Las Vegas Sun

March 28, 2024

State of the City:

State of the City: Goodman touts 2013 successes, downtown turnaround

State of the City

STEPHEN SYLVANIE / SPECIAL TO THE SUN

With City Council members seated before her, Las Vegas Mayor Carolyn Goodman speaks during the 2014 Las Vegas State of the City address at City Hall on Thursday evening, Jan. 9, 2014.

Updated Thursday, Jan. 9, 2014 | 9:45 p.m.

State of the City

Las Vegas Mayor Carolyn G. Goodman speaks during the 2014 Las Vegas State of the City address at City Hall on Thursday evening. Launch slideshow »

Las Vegas Mayor Carolyn Goodman struck a positive tone Thursday night as she reflected on the city’s successes in 2013 and looked forward to continued growth in 2014 during her annual State of the City address.

Goodman kept the mood lighthearted throughout her hourlong speech, cracking jokes, ribbing her fellow city council members and handing a bottle of Bombay Sapphire Gin to her husband, former Mayor Oscar Goodman.

“Any of you on my council that dare to look down at your cellphones to tweet, I am going to run anybody I know against you. So don’t do it,” she joked at the start of the event, which was broadcast on television and promoted heavily on Twitter.

Her speech still had plenty of serious moments, especially when she talked about the severe head injuries her son, Las Vegas Justice of the Peace Eric Goodman, suffered while he was out jogging in a Summerlin Park last month.

Although details surrounding the incident are unclear — Eric Goodman has lost memory of that day and no witnesses were around at the time of the accident — Carolyn Goodman said she’s glad to have her son out of the hospital and recovering.

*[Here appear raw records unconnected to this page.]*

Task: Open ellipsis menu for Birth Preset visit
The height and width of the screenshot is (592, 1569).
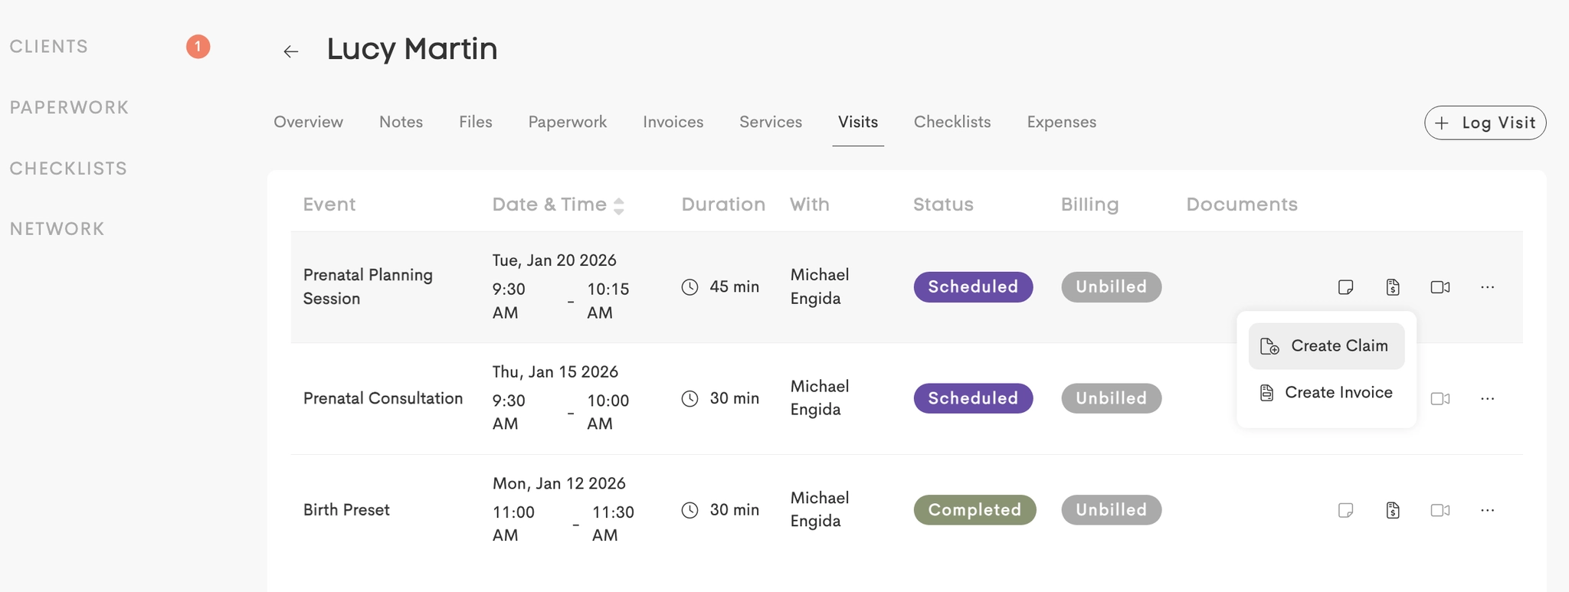Action: pos(1487,510)
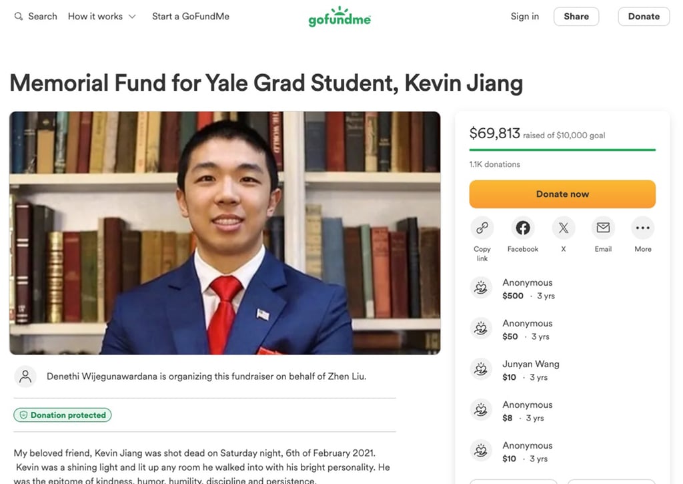Open More sharing options

642,227
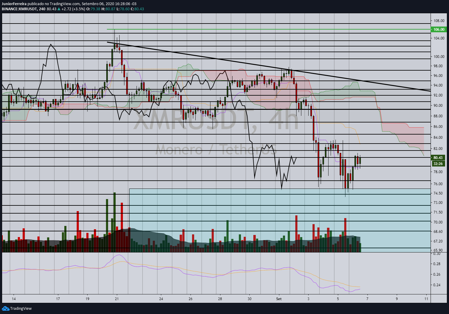This screenshot has height=314, width=449.
Task: Click the light blue support zone rectangle
Action: (x=280, y=220)
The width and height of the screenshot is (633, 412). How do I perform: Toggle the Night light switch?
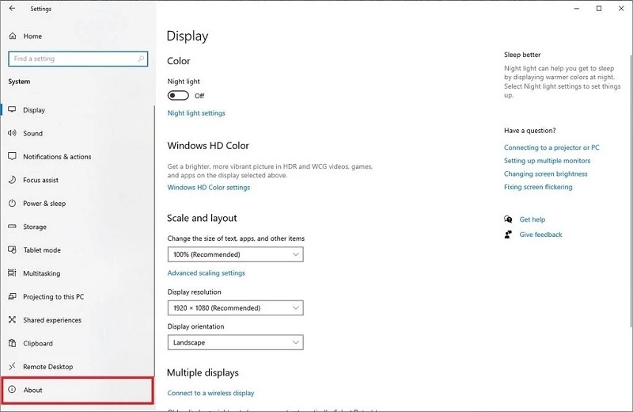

Goodman used the incident to praise the city’s fire department, first responders and doctors at University Medical Center, where her son was treated. She also promoted a new system the city is investigating she described as the “Out Alone Band,” a bracelet encoded with identifying information residents could wear when they’re out jogging, running a quick errand or otherwise out of the house without their driver’s license.

Public safety was a major focus of the evening, with Goodman promising to continue the city’s effort to protect pedestrians, including improving lighting along sidewalks and installing more flashing crosswalk signals, after a rash of fatal vehicle-pedestrian collisions closed out 2013.

Goodman also urged Clark County commissioners to pass an increase in the sales tax to hire more police officers, hinting that progress on the issue could be made when commissioners meet later this month.

“We need more shoes on the ground, more officers on bikes, on horseback and in vehicles. We have to have more badges out there protecting us,” Goodman said. “The good news is just this week word is out behind the scenes that we’re getting closer to a positive resolve with our partners out in the county.”

The continued development of downtown Las Vegas was a consistent theme throughout the evening, as Goodman celebrated another new year that saw dozens of new businesses open downtown and the relocation of Zappos into the old city hall building. Goodman also hasn’t given up on her goal of bringing an arena to the downtown area, even as a deadline looms at the end of this month that could end the city’s partnership with a private developer on the project.

“Small businesses, technology and redevelopment efforts are making huge impacts in our city. In downtown over this last year redevelopment efforts created more than 2,200 construction jobs, more than 3,600 permanent jobs and brought more than $340 million in project value to the area,” she said. “Things are not back to where they were pre-recession, but surely these numbers show we are headed in the right way.”

With Las Vegas aiming for its first balanced budget in several years after the turmoil of the recession, Goodman painted an optimistic picture of a city primed to continue growing, from downtown to Summerlin to the northwest valley, in 2014.

“We are doing the right things and we are doing them very well,” she said. “We’re always looking to the future to do more and do everything even better than we’re doing it now. This has been our focus and a must for the city.”